Afrique: Le projet de la zone de libre-échange sur la table des chefs d'Etat

Photo: UA
Sommet extraordinaire des chefs d'état membres sur la Zone de libre-échange continentale africaine à Kigali

Longtemps rêvée par les Africains, l'idée de la mise en place d'un espace commun de libre-échange tend vers sa concrétisation. L'accord y afférent sera signé, le 21 mars à Kigali, au Rwanda, en marge du sommet extraordinaire des dirigeants de l'Union africaine (UA).

Le texte prévoit, entre autres, les objectifs, les principes, le champ d'application, la clause de rendez-vous, l'administration et l'organisation de la zone de libre-échange continentale africaine (Zleca) qui s'appuiera sur les communautés économiques régionales.

Les pays signataires de l'accord seront appelés à éliminer, de manière progressive, les barrières tarifaires, à libéraliser le commerce des services, à coopérer en matière de douane et à mettre en œuvre les mesures de facilitation des échanges, à établir et maintenir un cadre institutionnel de mise en œuvre et de gestion de la Zleca.

Cet accord est couplé des protocoles relatifs au commerce des services et des marchandises, aux règles et procédures de règlement des différends.
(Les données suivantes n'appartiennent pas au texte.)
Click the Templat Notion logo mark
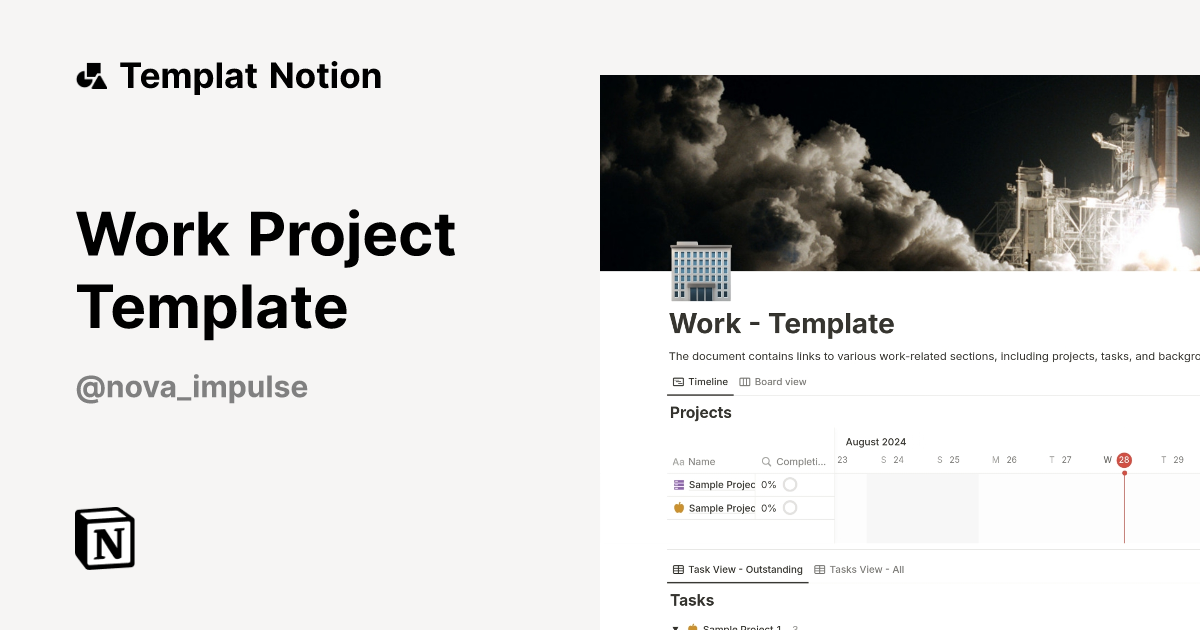Viewport: 1200px width, 630px height. [91, 75]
Il sera suivi par la conférence des chefs d'Etat et de gouvernement de l'UA, le conseil des ministres du Commerce et le comité des hauts fonctionnaires du commerce.

La mise en place de la Zleca sera échelonnée sur une durée de cinq à quinze ans, en fonction de la situation économique de chaque partie prenante de l'accord. Elle peut toutefois engendrer des risques tels la perte des recettes publiques et la concurrence que subiraient les industries locales en raison de la libération du marché.
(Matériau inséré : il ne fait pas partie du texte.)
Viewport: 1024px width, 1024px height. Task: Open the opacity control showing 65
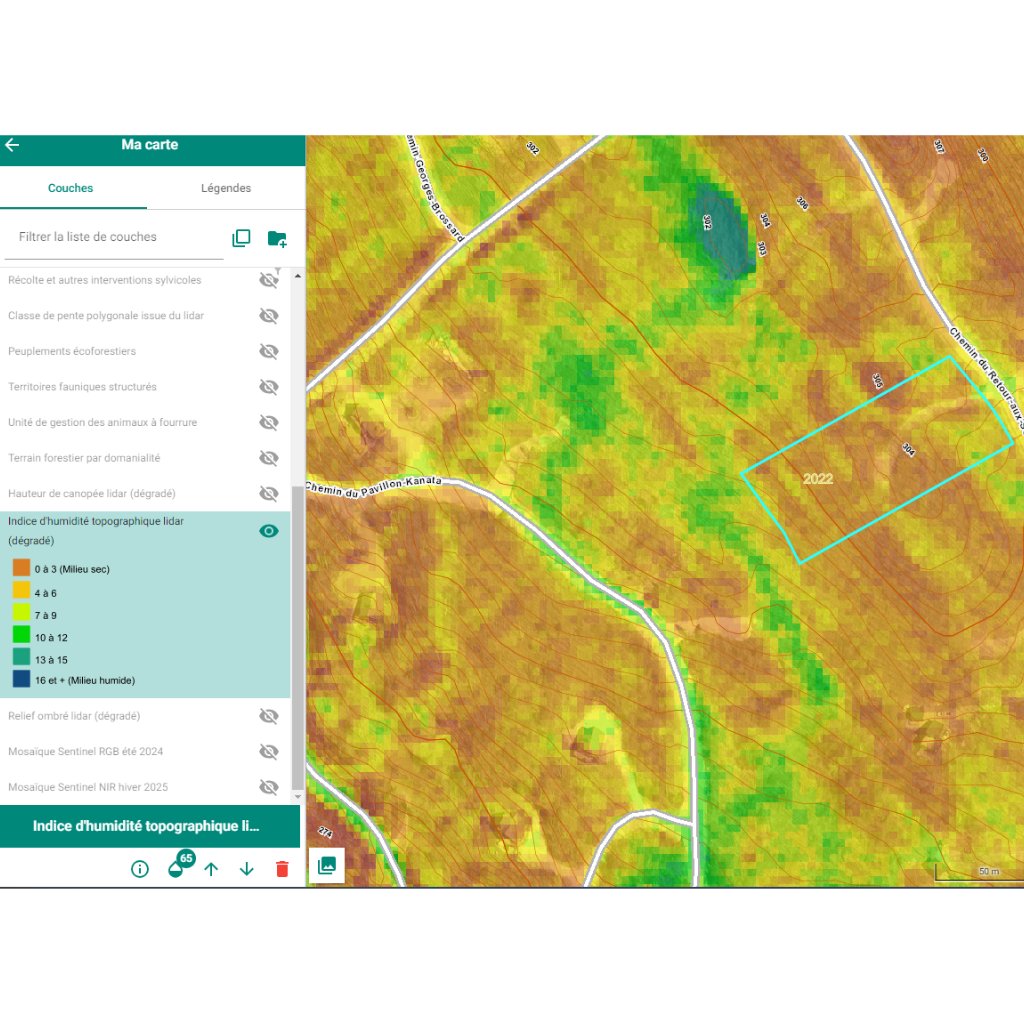pyautogui.click(x=177, y=868)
En ce qui concerne le Congo, pour mieux profiter de la future zone de libre-échange continentale, il est préconisé au pays de développer la production, d'améliorer les infrastructures et la gouvernance économique.

Les pays qui mettront en œuvre l'accord commercial seront autorisés à développer leurs industries locales en appliquant des dispositions sur les produits sensibles qui font l'objet d'une libéralisation ou d'une période de transition et d'une liste d'exclusion incluant des produits non libéralisés.

Il est aussi prévu des dispositions correctives commerciales comme les sauvegardes des mesures antidumping et compensatoires, ainsi que celles portant protection des industries naissantes.

Selon l'accord, la perte des recettes tarifaires peut être compensée par des gains de bien-être et l'augmentation des recettes fiscales et internes résultant de la création d'échanges.